The Alton Brewery – Demolished


The now-demolished Molson-Coors Alton brewery was built in 1963 to make Harp Lager. In 1979, the brewery site was bought by Bass (the company that built Bass Maltings in Sleaford). In the last years of production, the ageing brewery had been reliant on brewing Heineken, which made up around 75 per cent of the total brewery production. In 2014, Heineken announced that it would not be renewing the contract at the site and, as a result, the brewery closed in May 2015 due to it becoming a loss-making venture, with 108 jobs being cut. The site was later sold to housing developer CALA Homes, who intended to demolish the entire brewery complex and redevelop it into housing. Demolition is now complete as of August 2021.

The Explore:

Access into the actual site itself was easy except for the fact I slipped and gashed my hand on some barbed wire.
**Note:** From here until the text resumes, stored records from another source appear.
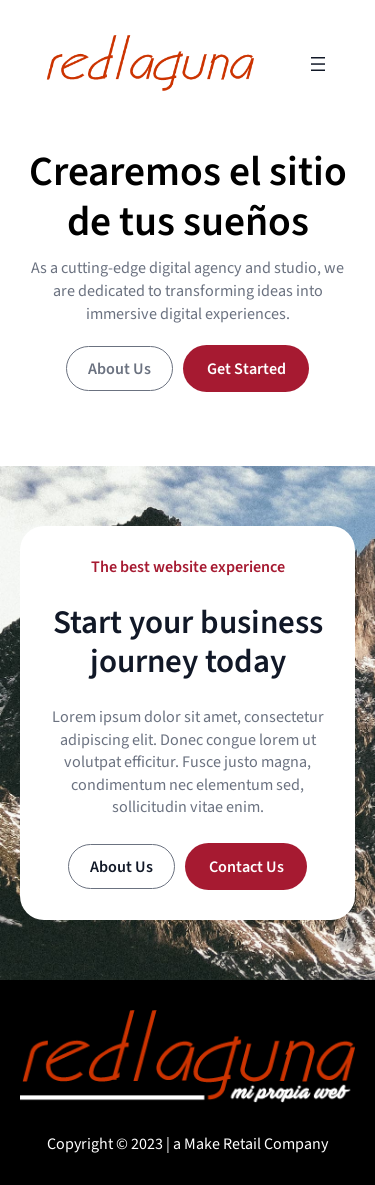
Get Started (246, 368)
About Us (119, 368)
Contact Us (246, 866)
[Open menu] (318, 64)
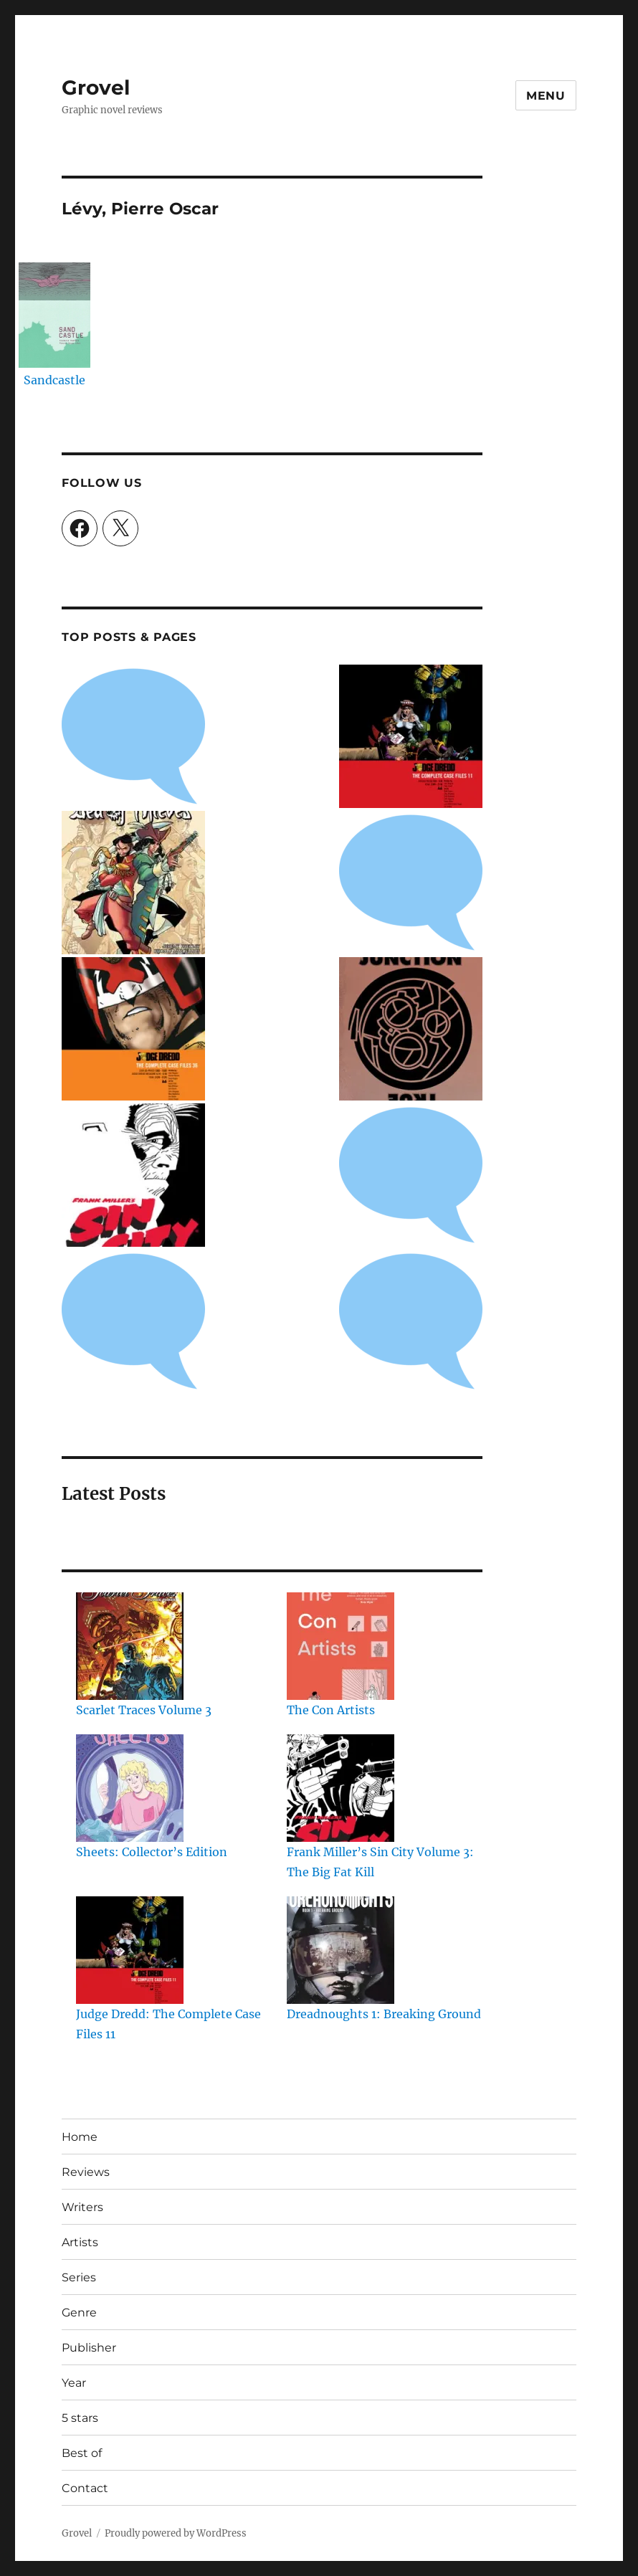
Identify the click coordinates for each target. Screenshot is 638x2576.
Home (79, 2137)
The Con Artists (331, 1710)
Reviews (86, 2172)
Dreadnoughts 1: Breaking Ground (384, 2014)
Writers (82, 2207)
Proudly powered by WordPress (176, 2533)
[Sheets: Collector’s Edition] (130, 1788)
I wasn’t banking on a foothold having a loose brick in it, which then slipped out under me, making me fall about 4 feet and gash my right hand badly – a spur of the wire caught my palm and dug about 5mm into it. I had some hand sanitiser in my bag, so I put that on the wound and then bound it with a spare face mask. But… Jesus H Christ it hurt like hell, especially when chemicals got dumped into the bleeding wound!

We then spent about half an hour looking around and scouting, with the first building we looked at being the boiler house. There were three massive boilers in there with auction lots posted on them. We didn’t see anyone about at all which kind of lulled us into a false sense of security (pun not intended) as you will later read! Access to the actual brewhouse was an absolute mission, but nevertheless we got inside (with much difficulty I must add, involved a lot of caution because of my hand!) and mooched around for a good three hours. There was no electricity at all so we were reliant on torchlight. The interior was very reminiscent of a cave – dark, echoey, dank and musty. The highlights were the conical bases of the brewing vats. Sadly, we didn’t get to see the control room as it was in its heyday. It had been stripped out. But much of the machinery was still in situ within the actual brewhouse part so that made up for that loss. The tanks themselves were enormous. All of them had the hatches open so I stuck my head in one and made a few silly sounds to listen to the echoes. Pretty good place to record sound effects! The rest of the explore was nice and chilled until the following…:

We got back to the ground floor and looked out a window… a security guard had turned up with a big vicious looking German Shepherd. Panic. Hide. Ten minutes later we got to the area near to where we got in. My friend sees a different secca guard running past a door we were holed up behind through a small window on said door (I had just unlocked it to get out by unbolting the top and bottom bolts) to where a broken window was on the opposite side of the building. Joe goes and watches the other side of the building. A minute later I see secca running towards the door. I duck down and then instantly bolt the door at the bottom. A second… literally… later, secca pushes on the door to try and open it and peers in through the glass window. Joe nearly blunders into the view despite me hissing for him to stay back and shut up. Secca walks back to the area where the broken window is. A minute later, we hear him beginning to enter into the room next to us via the broken window: “SECURITY!! WE KNOW YOU ARE HERE!”

Time to run. I unbolt the door and we both make a break for freedom and miraculously get out unscathed, apart from my hand whose gash reopened. The months of little exercise due to the COVID pandemic was apparent. A short 100-meter run was an absolute killer! Enjoy the photos though.